• **Input data**:

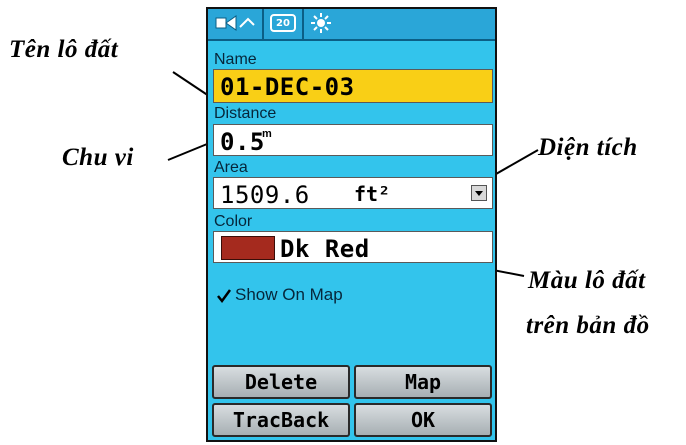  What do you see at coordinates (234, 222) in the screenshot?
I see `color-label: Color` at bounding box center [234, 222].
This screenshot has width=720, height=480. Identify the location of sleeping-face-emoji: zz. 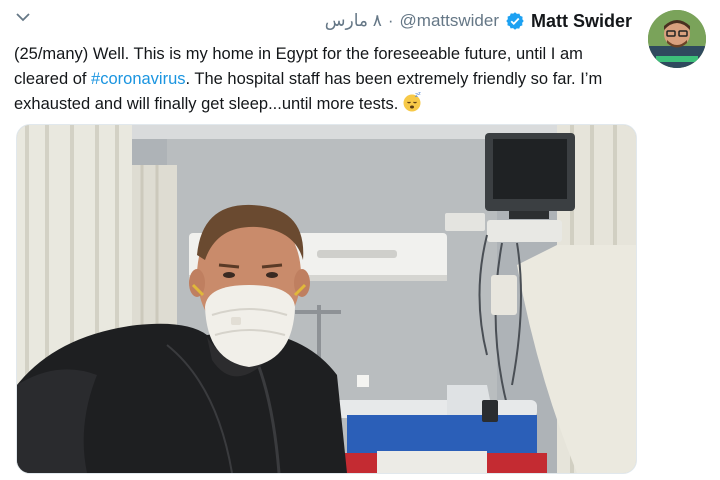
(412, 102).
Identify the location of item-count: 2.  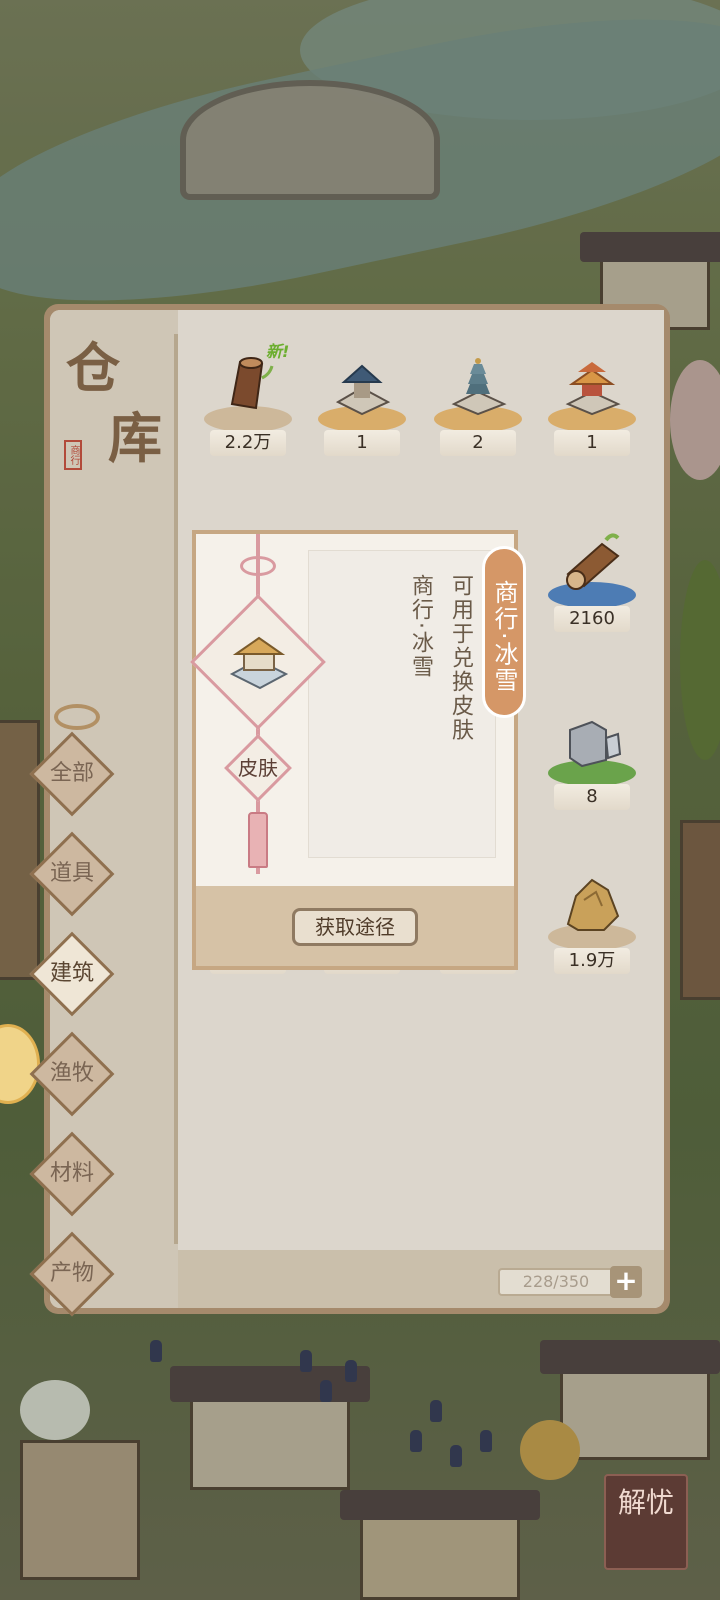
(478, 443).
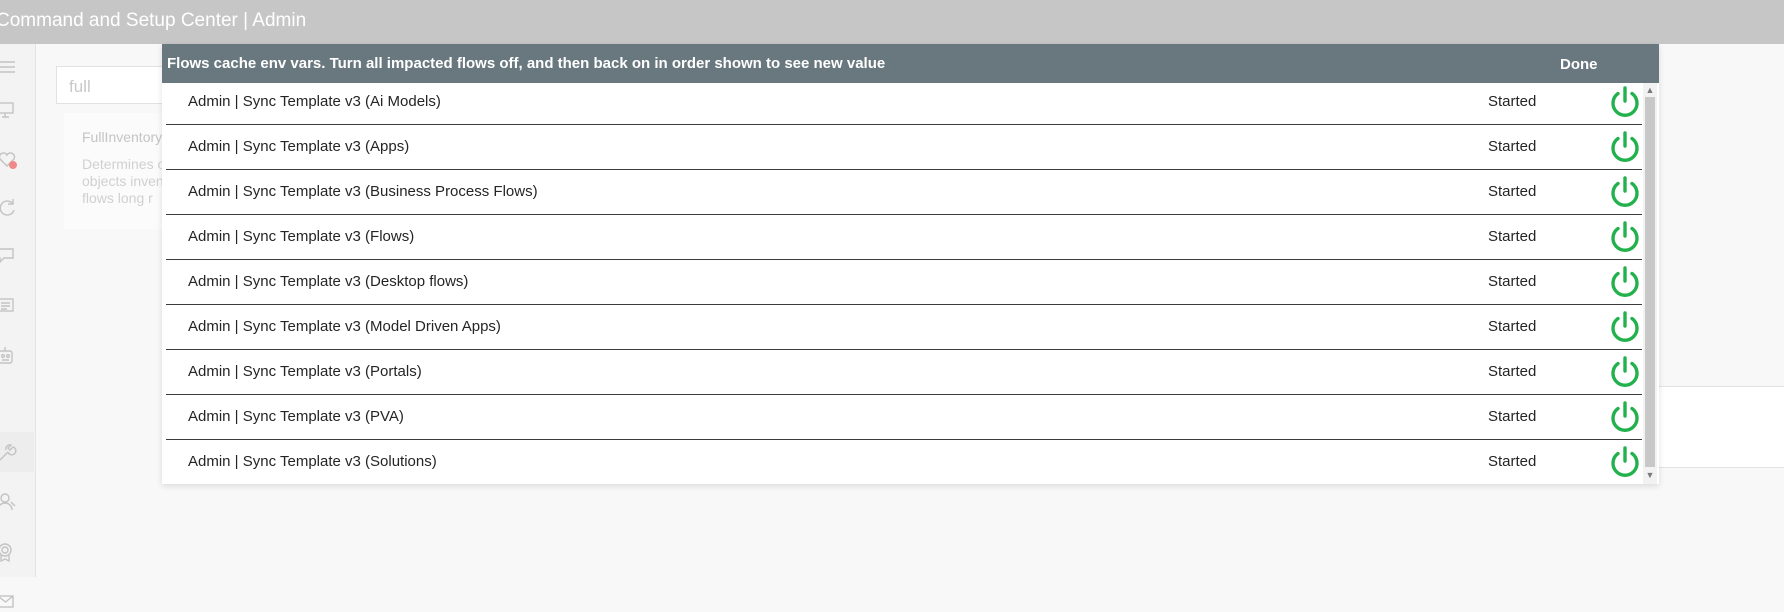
--
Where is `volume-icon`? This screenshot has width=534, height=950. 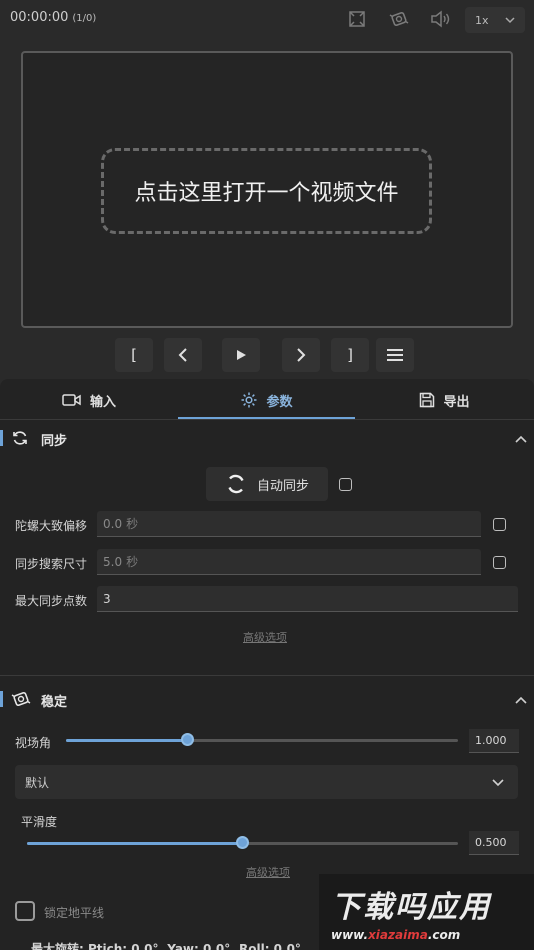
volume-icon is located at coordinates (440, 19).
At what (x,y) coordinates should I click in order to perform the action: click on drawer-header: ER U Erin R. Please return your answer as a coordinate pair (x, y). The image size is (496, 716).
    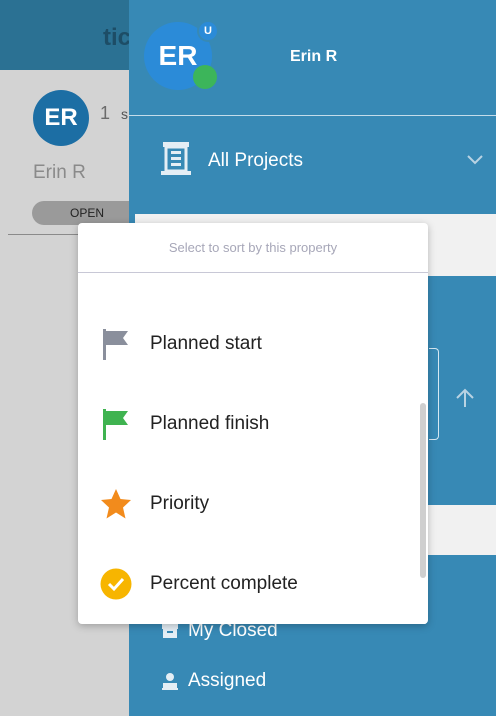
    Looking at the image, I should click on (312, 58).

• **What you will do**: Copy the rows word for word, starting at the line containing "This screenshot has width=720, height=480." and ending at the line containing "(478, 443).", both included. Leave the pictures out of your answer.

• **Solution for this problem**:
This screenshot has width=720, height=480. Identify the location of sleeping-face-emoji: zz. 
(412, 102).
Identify the location of item-count: 2.  
(478, 443).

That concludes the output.